Many view the UNHCR refugee repatriation as not being safe, secure and dignified return at the moment, as promised by the UN.
“The initial number to return was 161. The actual number who went back this time was 93. That’s a huge drop, nearly 50 per cent,” said Leena Zieger, director of Burma Link, an organization based across the border in Mae Sot, Thailand.
Nearly 100,000 refugees live in Thailand’s nine camps established 30 years ago to provide safety and security to those fleeing attacks by Myanmar’s military, known as the Tatmadaw.
Thailand isn’t a signatory to the UN Refugee Convention but refugees from Myanmar are allowed to remain in the country legally if they are registered with UNHCR at one of the nine refugee camps along its border.
Refugees inside Thailand are restricted from leaving the camps, and are not allowed to work. Humanitarian assistance is provided. But refugees and agencies argue food aid has been reduced significantly in recent years because of budget cuts by donor countries.
“I don’t know how [the] UNHCR can say that it’s a voluntary return.
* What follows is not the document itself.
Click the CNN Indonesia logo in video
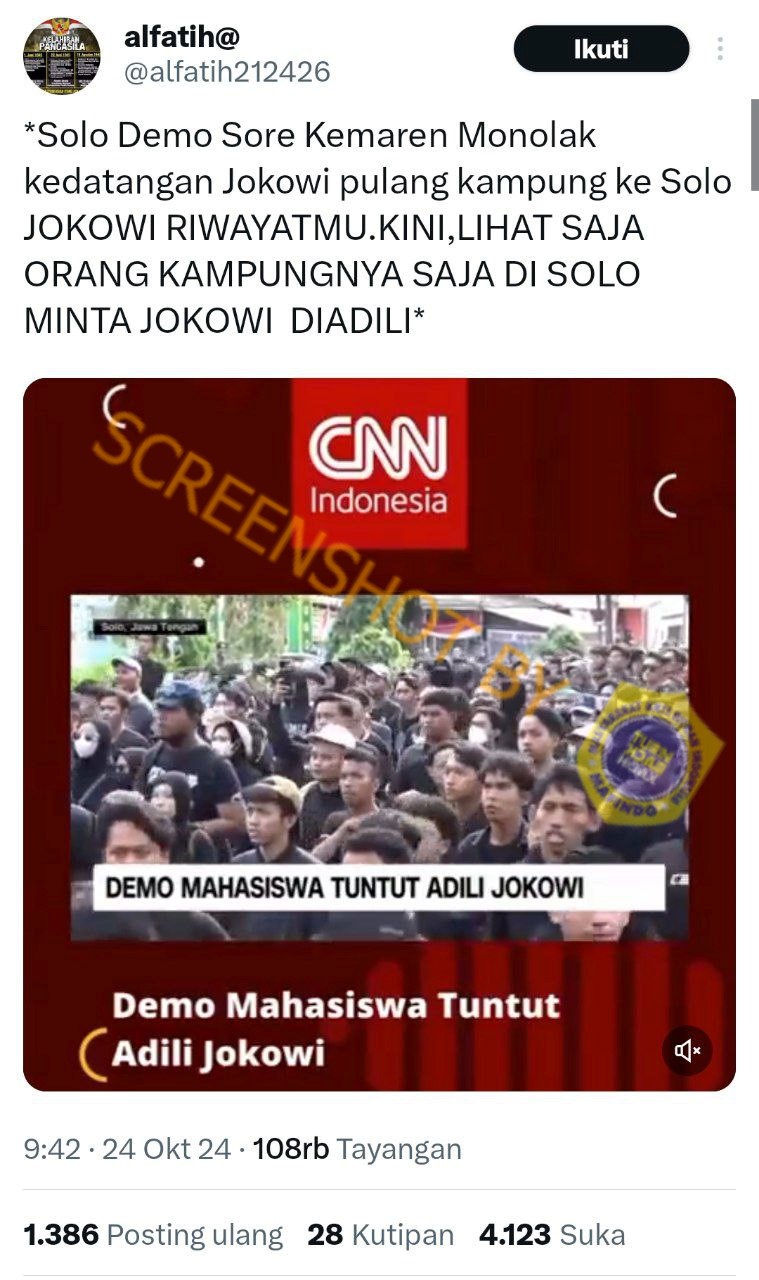The image size is (759, 1280). point(379,464)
Refugee repatriation needs to be genuinely voluntary and it should not be reinforced by these outside factors like cutting rations and assistance in the camps,” Zieger said.
The Border Consortium provides aid to refugees in Thailand. The TBC states over the last six years 18,000 refugees have left the camps in Thailand to Myanmar without any form of UN or government assistance.
TBC Executive Director Sally Thompson told The Irrawaddy News that 4,095 of them returned in 2017, making the UN repatriation program seem like a drop in the bucket in comparison.
But the reason why so many refugees leave the camps without going through official channels, like the UNHCR repatriation program, is so they may be able to keep their status as refugees and return to the camps if fighting resumes in their communities along the border.
“If someone asks me to go back I have no place to stay. I have no land,” Moon said. “We have nothing. My parents left Burma [Myanmar] when they were young and I was born in the refugee camp.”
The UN, Thailand and Myanmar require all refugees being repatriated to give up their status. The UN provides cash for reintegration and an assistance package including food, mosquito nets, travel bags, family hygiene and sanitary kits for women, along with transportation.
But the UNHCR promises it will monitor those repatriated for up to one year.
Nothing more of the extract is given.